====== Selected passage

A native of Tuscaloosa, Dockery grew up near Birmingham, and spent his initial undergraduate years at the University of Alabama. He finished his bachelor’s degree at the University of Alabama at Birmingham. He earned master’s degrees at Grace Theological Seminary, Southwestern Baptist Theological Seminary, and Texas Christian University. He received his PhD from the University of Texas system.
Dockery did not start out seeking a presidency or a string of prestigious academic credentials. His aspirations in those early college years were rooted in the world of sports.
BRYANT AND NEWTON
“Coach Newton was a people-focused leader. He cared about you, whether you were an All-American or a student worker like me.”
-David S. Dockery
More than 20 years before that job interview at Union, University of Alabama student David S. Dockery had been chosen from among three classmates to serve as a fully-scholarshiped student manager on the men’s basketball team, eventually earning him not only a scholarship, but three varsity letters and initiation into the A-Club.
During his fourth year with the athletic department, in January 1974, the team took a charter flight to Knoxville prior to facing conference rival Tennessee. At the team hotel, the baggage arrived from the charter flight, but something important came up missing: the large bag containing all of Alabama’s uniforms for the next day’s practice and the upcoming game.
Young Dockery now faced a problem he had never encountered. Looking up at the laser-focused glare of legendary Alabama men’s basketball coach C.M. Newton, Dockery knew he had to find a way to solve the problem.
“Coach Newton basically looked at me and said, ‘We’re going to practice tomorrow afternoon, and we need practice uniforms, and we’re going to play on Monday night. We’ll need game uniforms,’” Dockery recalls.
In an unfamiliar city without his own transportation, the Alabama student hailed a cab and returned to the airport, but the bag was gone. He tracked the truck that had taken the plane’s remaining cargo and eventually found the missing item at a postal facility, where the large laundry bag accidentally had been mixed in with mail bags.

============

Assignment: Copy word for word the part of the passage about David S. Dockery above that runs from "In an unfamiliar" to "with mail bags.".

====== Provided information

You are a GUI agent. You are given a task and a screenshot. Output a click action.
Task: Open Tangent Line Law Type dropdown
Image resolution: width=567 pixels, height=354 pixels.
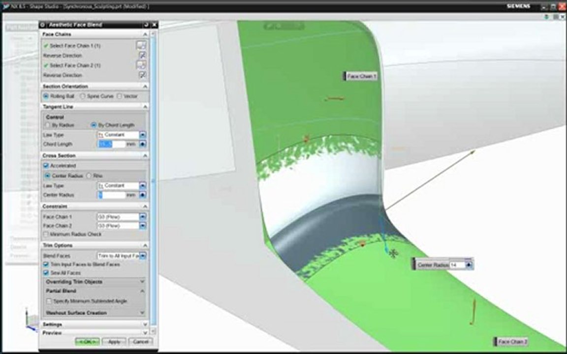(142, 135)
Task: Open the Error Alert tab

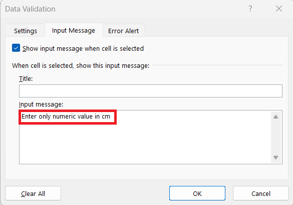Action: 123,31
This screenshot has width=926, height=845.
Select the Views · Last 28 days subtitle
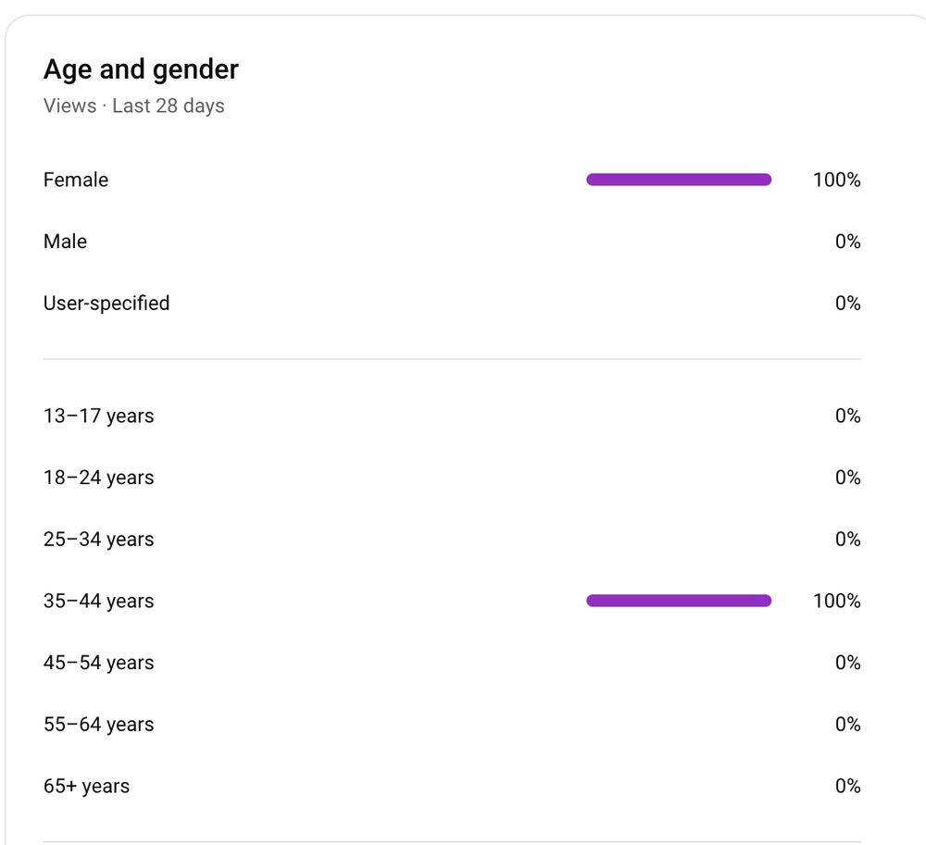(134, 106)
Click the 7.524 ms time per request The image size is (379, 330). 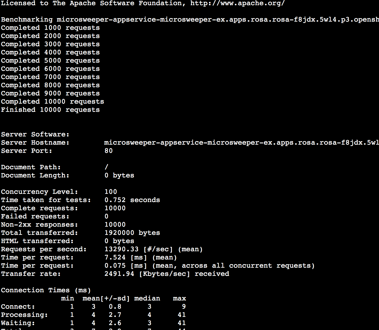pos(126,257)
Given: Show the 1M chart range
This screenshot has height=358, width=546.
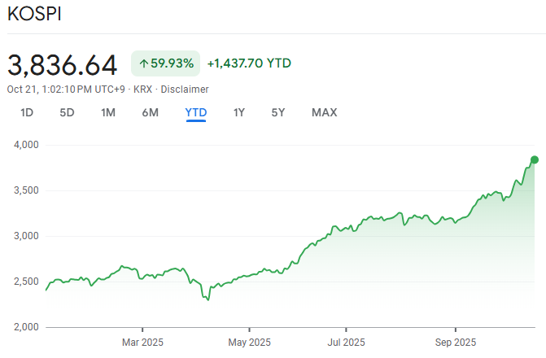Looking at the screenshot, I should tap(108, 112).
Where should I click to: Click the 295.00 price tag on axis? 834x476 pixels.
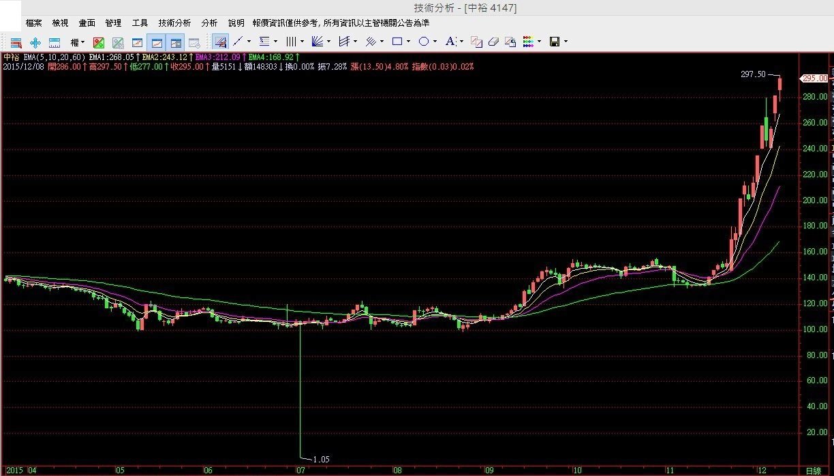tap(814, 78)
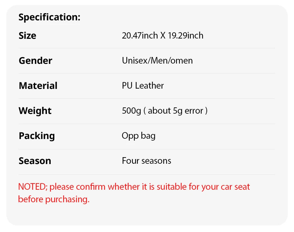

============

Reply:
In an unfamiliar city without his own transportation, the Alabama student hailed a cab and returned to the airport, but the bag was gone. He tracked the truck that had taken the plane’s remaining cargo and eventually found the missing item at a postal facility, where the large laundry bag accidentally had been mixed in with mail bags.